Data for this task
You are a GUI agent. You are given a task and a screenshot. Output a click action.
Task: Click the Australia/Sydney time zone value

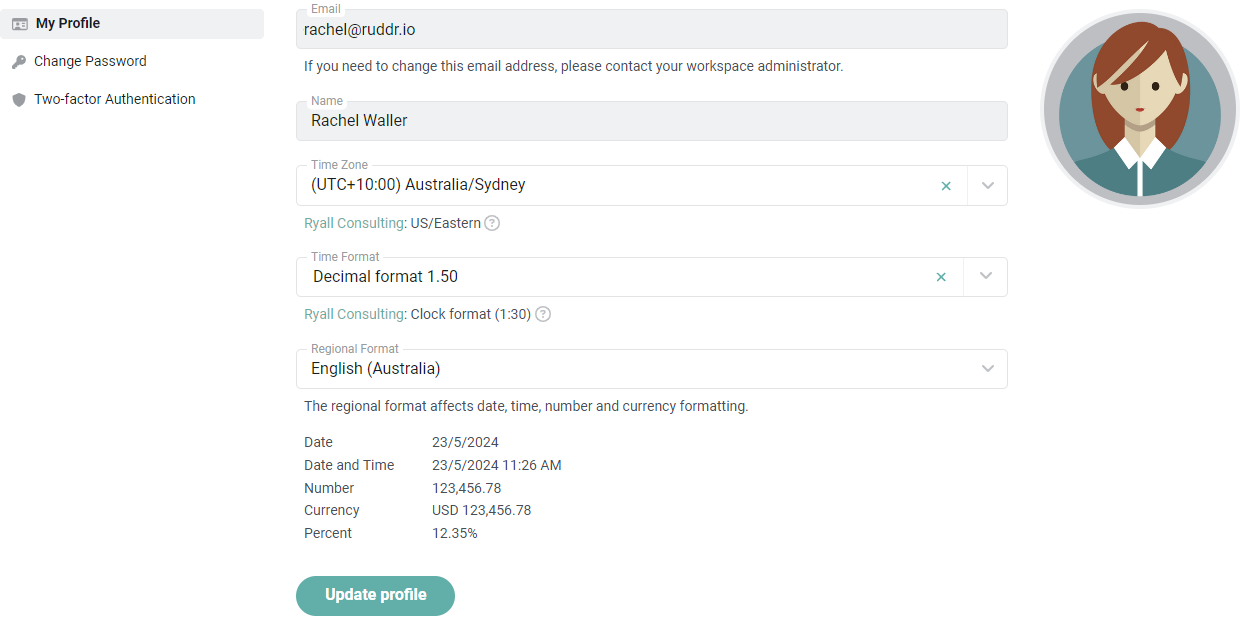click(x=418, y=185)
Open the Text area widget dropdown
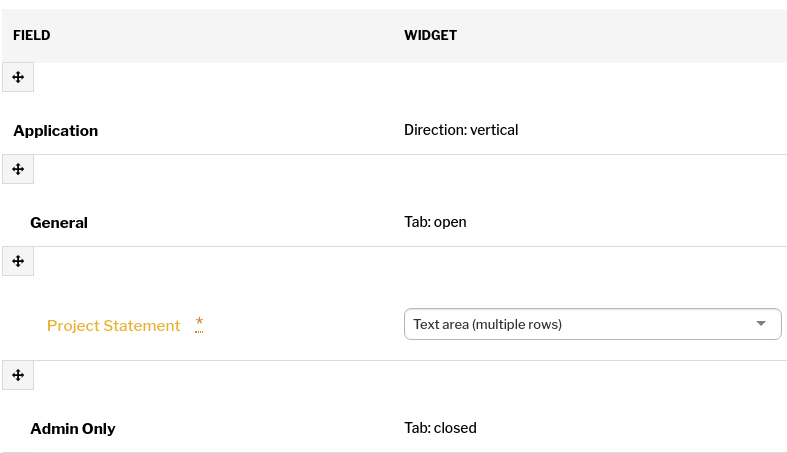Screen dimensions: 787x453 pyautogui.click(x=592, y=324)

==

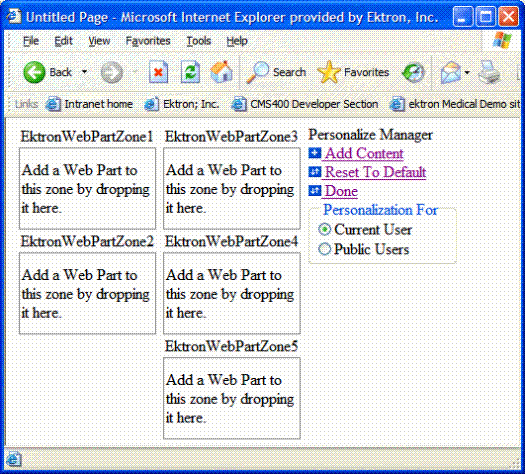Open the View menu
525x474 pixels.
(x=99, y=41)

==

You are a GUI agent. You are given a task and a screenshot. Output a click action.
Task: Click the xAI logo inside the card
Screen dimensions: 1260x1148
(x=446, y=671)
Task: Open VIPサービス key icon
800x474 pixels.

What you need to do
The response should be the listing above, limited to the lines between the one holding "Task: Click the xAI logo inside the card" and the one holding "800x474 pixels.", inclusive, reproduced exactly.

Result of this task
Task: Click the xAI logo inside the card
Screen dimensions: 1260x1148
(x=446, y=671)
Task: Open VIPサービス key icon
800x474 pixels.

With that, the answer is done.